いじめが要因の不登校は、なんと0.5%と少数派となります。

 

続いて本人に関わる要因では

  1. 「不安」の傾向がある 31.0%
  2. 「無気力」の傾向がある 30.7%
  3. 「学校における人間関係」に課題を抱えている 16.8%

 

驚くことに本人に関わる要因で「あそび・非行」の傾向があるとの統計数値は4.8%とこれまた少数派です。この統計数値からも少年犯罪のニュースだけでは伺い知れない複雑な背景があることが推測できます。


少年犯罪は起きた時代のダークな本質を映す鏡のようなものだと思えます。

加害者はちょっとしたことから殺人事件の前に被害者の顔が腫れあがるほど殴っています。
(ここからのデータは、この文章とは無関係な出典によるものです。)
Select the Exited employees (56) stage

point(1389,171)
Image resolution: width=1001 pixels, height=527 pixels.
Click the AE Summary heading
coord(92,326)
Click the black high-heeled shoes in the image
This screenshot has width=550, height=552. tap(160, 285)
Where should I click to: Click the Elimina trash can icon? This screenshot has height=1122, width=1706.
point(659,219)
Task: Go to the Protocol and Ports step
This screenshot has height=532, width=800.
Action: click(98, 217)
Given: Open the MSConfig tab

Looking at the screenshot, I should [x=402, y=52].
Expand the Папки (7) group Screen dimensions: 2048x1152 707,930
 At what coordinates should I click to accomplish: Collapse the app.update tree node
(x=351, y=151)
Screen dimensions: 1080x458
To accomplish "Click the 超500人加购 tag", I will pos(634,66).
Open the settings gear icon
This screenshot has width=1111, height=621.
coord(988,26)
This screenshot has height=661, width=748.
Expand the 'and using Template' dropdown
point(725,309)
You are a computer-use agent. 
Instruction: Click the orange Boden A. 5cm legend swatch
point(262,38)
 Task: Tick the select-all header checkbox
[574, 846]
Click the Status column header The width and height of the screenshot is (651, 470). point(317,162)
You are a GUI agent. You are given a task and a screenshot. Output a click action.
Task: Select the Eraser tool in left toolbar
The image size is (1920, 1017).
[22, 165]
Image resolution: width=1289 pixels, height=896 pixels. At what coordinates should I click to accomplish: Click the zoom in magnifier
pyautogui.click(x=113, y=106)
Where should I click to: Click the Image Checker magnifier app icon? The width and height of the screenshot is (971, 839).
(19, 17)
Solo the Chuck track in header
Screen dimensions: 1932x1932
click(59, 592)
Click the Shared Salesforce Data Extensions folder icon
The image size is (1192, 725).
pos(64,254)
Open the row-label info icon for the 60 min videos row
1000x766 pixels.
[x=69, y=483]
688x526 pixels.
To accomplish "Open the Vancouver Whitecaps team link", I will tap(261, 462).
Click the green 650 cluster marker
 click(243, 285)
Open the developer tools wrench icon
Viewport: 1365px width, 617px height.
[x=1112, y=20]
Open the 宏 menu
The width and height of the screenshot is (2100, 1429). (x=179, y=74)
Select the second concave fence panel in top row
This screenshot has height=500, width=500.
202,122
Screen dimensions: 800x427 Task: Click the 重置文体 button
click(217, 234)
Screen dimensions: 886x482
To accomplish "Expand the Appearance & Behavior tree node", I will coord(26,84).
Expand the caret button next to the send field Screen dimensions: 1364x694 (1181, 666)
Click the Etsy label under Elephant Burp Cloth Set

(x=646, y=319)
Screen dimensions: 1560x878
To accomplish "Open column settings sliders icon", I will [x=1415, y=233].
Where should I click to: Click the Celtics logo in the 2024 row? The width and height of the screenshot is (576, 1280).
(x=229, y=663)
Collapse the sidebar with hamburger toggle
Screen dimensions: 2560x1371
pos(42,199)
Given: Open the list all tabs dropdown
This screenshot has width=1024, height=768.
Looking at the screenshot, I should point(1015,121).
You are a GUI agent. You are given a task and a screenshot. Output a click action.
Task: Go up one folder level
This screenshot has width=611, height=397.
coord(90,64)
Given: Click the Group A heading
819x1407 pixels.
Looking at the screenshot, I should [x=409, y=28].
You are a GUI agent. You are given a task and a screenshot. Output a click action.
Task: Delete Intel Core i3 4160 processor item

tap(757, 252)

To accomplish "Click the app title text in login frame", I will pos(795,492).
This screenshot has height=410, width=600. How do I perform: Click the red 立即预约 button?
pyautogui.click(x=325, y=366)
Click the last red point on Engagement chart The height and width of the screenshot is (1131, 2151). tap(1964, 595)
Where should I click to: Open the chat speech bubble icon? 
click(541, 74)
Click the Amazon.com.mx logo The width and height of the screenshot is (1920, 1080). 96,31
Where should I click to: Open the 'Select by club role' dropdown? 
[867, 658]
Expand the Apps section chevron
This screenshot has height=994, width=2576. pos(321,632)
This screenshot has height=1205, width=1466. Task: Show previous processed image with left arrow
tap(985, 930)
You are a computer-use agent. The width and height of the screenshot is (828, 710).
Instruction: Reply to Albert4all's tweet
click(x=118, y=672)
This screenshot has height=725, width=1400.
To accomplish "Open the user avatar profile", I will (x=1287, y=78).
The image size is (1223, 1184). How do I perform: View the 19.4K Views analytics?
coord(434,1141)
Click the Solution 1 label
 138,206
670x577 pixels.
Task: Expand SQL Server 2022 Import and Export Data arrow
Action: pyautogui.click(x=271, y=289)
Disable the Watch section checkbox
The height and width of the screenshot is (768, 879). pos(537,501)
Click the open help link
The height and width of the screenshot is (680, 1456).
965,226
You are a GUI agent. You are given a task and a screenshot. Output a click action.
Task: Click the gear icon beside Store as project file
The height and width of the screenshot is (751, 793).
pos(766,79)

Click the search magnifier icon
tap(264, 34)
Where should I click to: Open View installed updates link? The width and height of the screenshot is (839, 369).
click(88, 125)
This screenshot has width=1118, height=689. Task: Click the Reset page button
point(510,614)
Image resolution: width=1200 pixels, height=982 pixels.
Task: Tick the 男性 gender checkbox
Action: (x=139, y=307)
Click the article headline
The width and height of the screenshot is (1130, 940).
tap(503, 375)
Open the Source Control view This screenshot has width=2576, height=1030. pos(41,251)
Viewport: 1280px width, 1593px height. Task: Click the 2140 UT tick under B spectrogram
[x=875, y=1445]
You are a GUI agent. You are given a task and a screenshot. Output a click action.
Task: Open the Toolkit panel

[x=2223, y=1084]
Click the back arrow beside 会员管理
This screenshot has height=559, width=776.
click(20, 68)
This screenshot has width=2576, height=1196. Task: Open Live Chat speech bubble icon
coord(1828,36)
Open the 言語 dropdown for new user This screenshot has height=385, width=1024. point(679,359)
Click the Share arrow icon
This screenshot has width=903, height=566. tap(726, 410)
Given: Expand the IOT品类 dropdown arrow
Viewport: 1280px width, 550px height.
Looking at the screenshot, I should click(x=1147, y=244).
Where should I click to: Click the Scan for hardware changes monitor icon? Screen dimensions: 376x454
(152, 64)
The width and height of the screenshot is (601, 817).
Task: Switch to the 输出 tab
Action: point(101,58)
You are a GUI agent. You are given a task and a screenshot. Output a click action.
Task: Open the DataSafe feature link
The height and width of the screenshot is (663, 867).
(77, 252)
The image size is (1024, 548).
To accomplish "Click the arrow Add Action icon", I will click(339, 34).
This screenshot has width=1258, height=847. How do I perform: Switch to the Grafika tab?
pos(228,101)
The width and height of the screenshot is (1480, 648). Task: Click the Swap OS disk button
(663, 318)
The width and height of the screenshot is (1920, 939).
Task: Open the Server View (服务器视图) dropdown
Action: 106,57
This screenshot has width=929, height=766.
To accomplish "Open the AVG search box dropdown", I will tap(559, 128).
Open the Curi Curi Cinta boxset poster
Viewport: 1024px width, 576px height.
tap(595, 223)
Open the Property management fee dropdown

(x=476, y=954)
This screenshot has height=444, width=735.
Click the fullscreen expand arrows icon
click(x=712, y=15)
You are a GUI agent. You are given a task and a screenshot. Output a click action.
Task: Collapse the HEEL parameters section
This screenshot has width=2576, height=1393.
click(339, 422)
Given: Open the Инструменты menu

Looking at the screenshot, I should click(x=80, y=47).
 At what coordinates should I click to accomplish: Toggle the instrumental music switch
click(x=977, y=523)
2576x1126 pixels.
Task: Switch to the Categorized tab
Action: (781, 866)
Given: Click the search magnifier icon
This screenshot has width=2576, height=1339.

しかし、その傷害事件の事実を地元で恐れる同年代のY兄弟たちに握られ、逆に脅迫されます。脅迫された主犯格の加害者Aは事件当日に僚太君を殺めてしまいます。

 

本事件が、世間の注目を浴びたのはその残忍性が背景にありますが、
被害者意識に凝り固まり殺人事件を起こした加害者、
もしくは外交的な性格ながら、複雑な家庭環境から、非行少年たちのグループとつるむようになり、殺人事件の被害者になってしまった僚太君。
この相対する2つの立場のどちらかに自分のパーソナリティを重ね合わせることで同心、同情が生まれてくるのはないのでしょうか。


親が、、、学校が、、、、政治が、、、などと、単一的にどこかに責任を押し付けるのではなく、今こそ社会全体で考え、日本の未来を創る少年少女を社会適応できる人材へと導く潮流を確固にすることが必要だと本書を読んで強く感じました。